I guess what I'm trying to say is- it probably won't be easy, but it's definitely do-able. And like an earlier poster said- it does seem in my program as well that the older students that are juggling families seem to have an upper edge sometimes. We may be more sleep deprived, but we also seem to be able to handle what life throws at us a bit better.

Specializes in PICU/Pedi.

I am a single parent and have have twin daughters that are 4, and starting pre-K in the fall. I live with my mom, so at least I don;t have to work while I am in school, but she works so much that she can rarely help me with the kids. I recently found a babysitter that provides daycare in her home 24/7, which is great for clinical days. She will also help me with taking them to school or picking up when school starts. Because my girls are twins, they play together really well, which is good when I am in school because I don't have time to entertain them. I keep coloring books and a few toys in my room so that they hang out with me while I am studying, although it's too distracting when I need to really focus. I try to most of my studying at night after they have gone to bed, and I make sure they are in bed by 8:00 PM every night.

I make simple meals during the school week, like cheese quesadillas, tortilla pizzas, omelets, mac-n-cheese, etc or those frozen bag dinners. I do try to always keep sliced veggies and fruit on hand so that they eat decently (and I can take some in my lunches). I sometimes go over my flash cards while they take a long bubble bath or play with bath crayons. I pick out all their clothes for the week ahead on Sunday, and keep them in a shelf-type organizer that hangs in the closet. I put their socks and underwear with each outfit, and just grab their clothes in the morning and throw in the dryer to de-wrinkle (which I do with my own, also). If I have clinicals, I have a bag ready with their clothes in it so that all I have to do is put a jacket on over their pajamas, and take them to the babysitter, who puts them right back to bed. She gets them dressed and feeds them breakfast in the morning when they wake up.

Once in awhile I will take them to McDonald's and let them play and eat while I study. That way, they get to play for a long time, and I can study and still feel that they are safe. Basically, though, I am a boring parent, which makes me feel bad. I just try to do more with them during holidays and breaks. It is a temporary situation, and the outcome will be worth it.

I agree with the pp who said to keep a planner and keep on top of assignments, appointments, and other commitments.

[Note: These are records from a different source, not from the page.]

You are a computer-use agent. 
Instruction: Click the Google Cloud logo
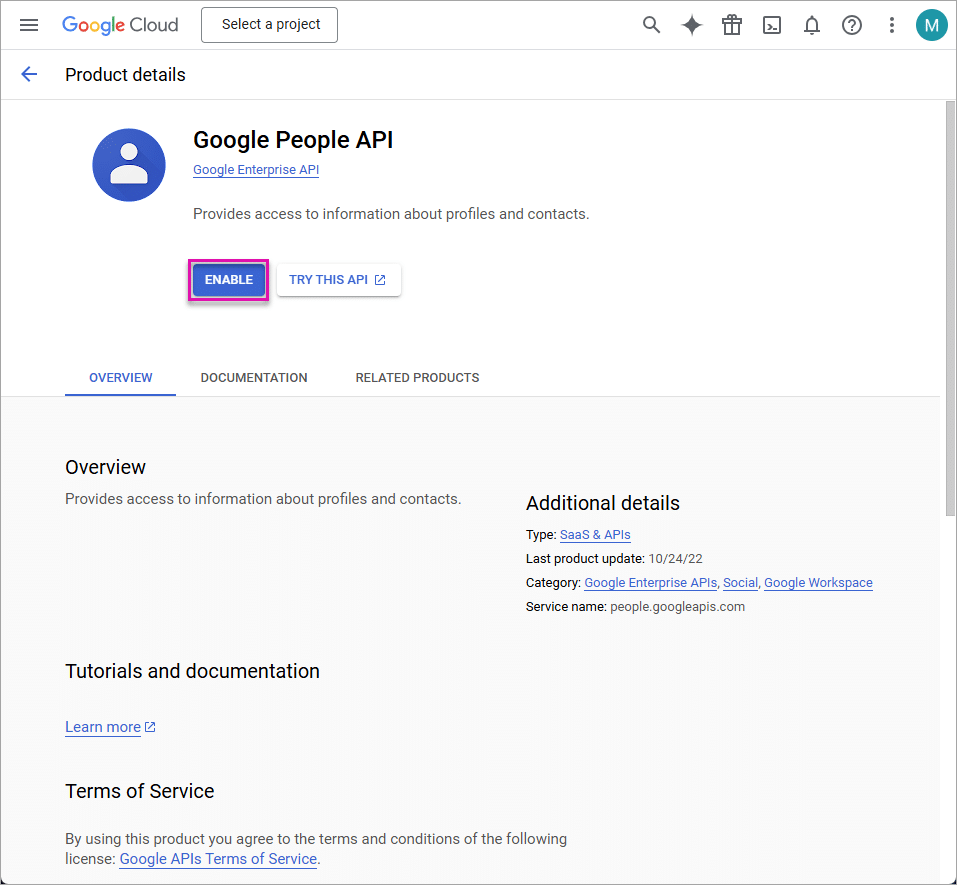click(x=120, y=25)
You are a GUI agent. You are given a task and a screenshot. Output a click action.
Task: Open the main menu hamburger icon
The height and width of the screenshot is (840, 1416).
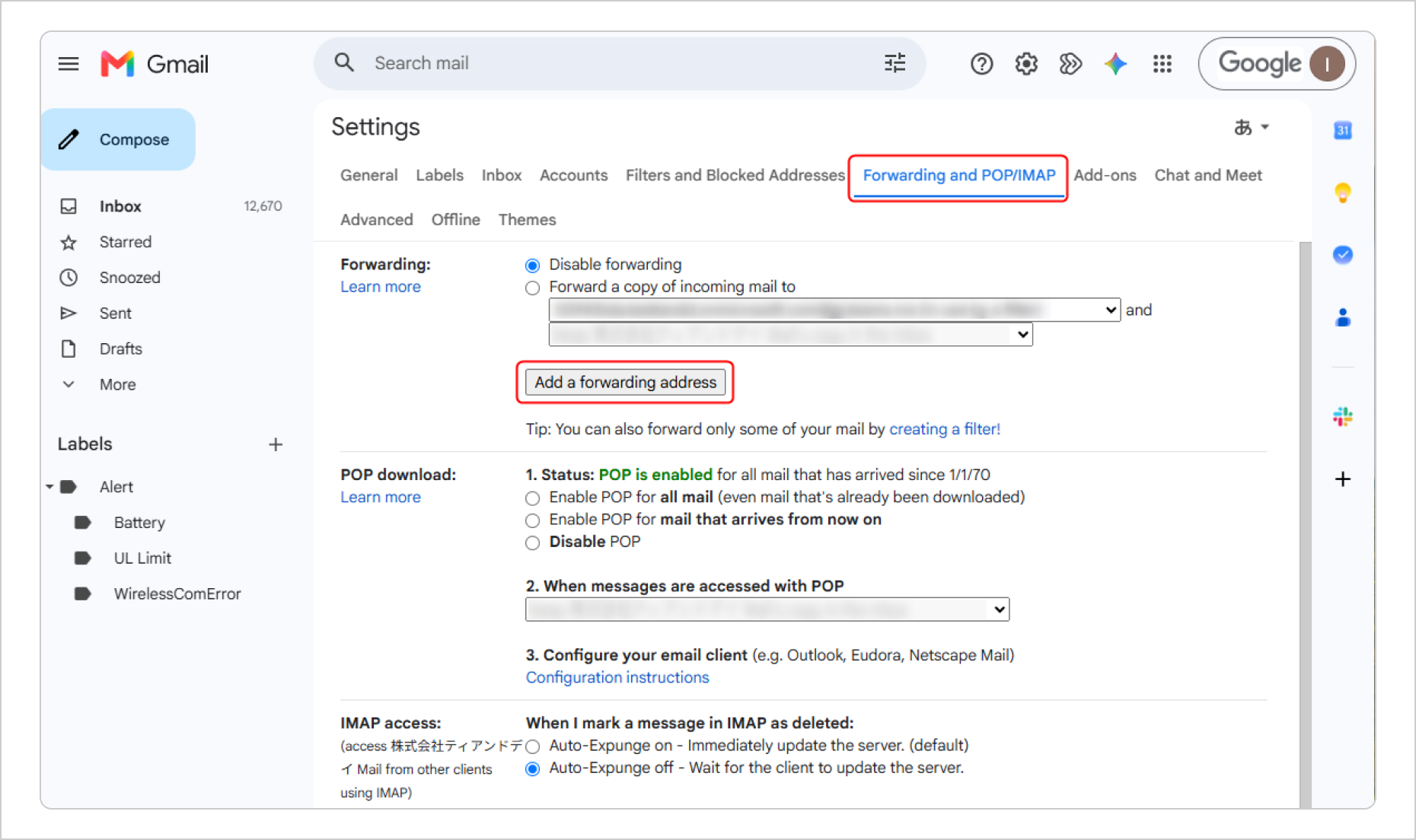[69, 64]
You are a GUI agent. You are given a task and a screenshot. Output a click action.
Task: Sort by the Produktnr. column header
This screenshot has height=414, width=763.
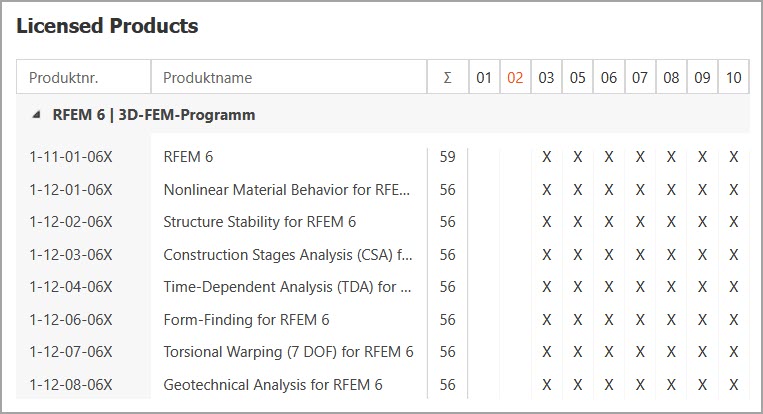pos(63,78)
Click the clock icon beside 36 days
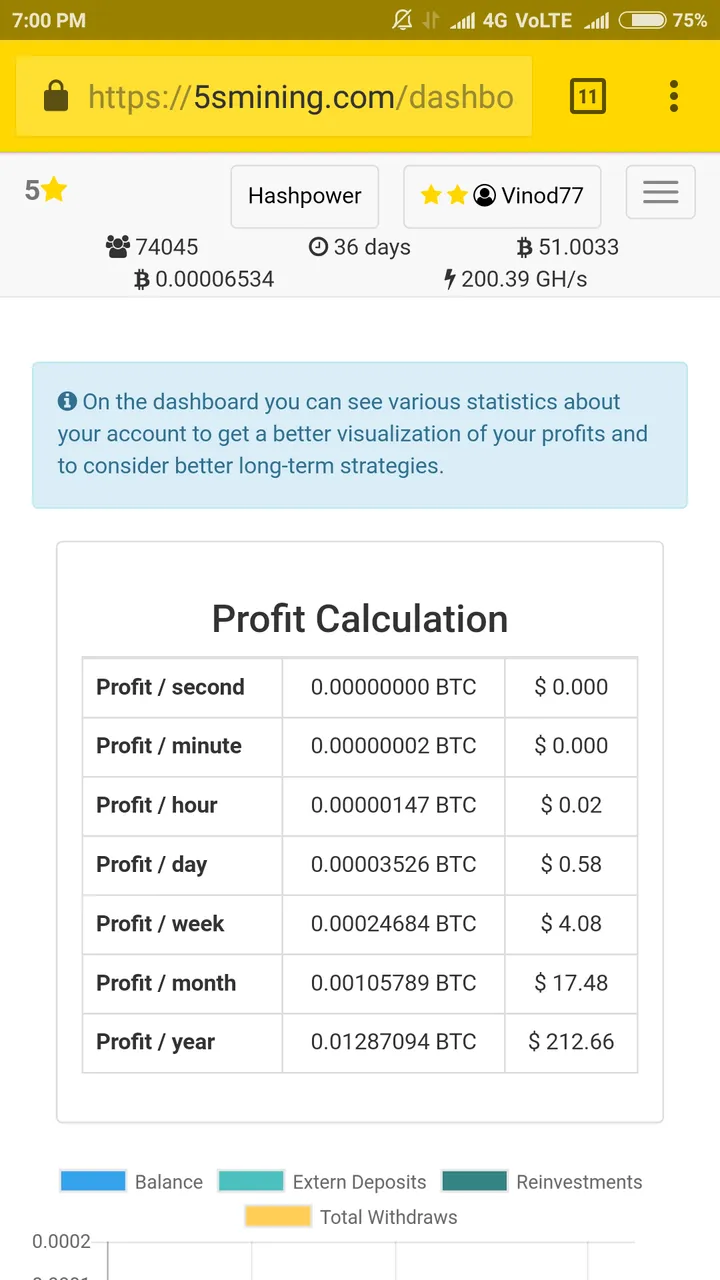 pos(318,247)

I have 2 kiddos and I am starting nursing school this fall. My son is almost 3 and my daughter will be 1 right before school starts. I am not too worried b/c I have a great support system and have people I can call at a drop of a hat that will watch my kids. I have made a schedule for my kids and will enforce it all summer to get them into a routine so when school starts it will be to my benefit. I make sure my kids are in bed every night by 9 and they wake up around 7 or so. They are GREAT sleepers and once they are down they are down for the night. By having them go to bed every night at 9 I know that I can study till 12 (which will give me 3 hours daily) and know that going to bed by 12 will still give me a decent nights sleep. If this would work for someone else please feel free to use it b/c whatever helps and whatever it takes know that in the long run it is SOOOOOOO worth it!!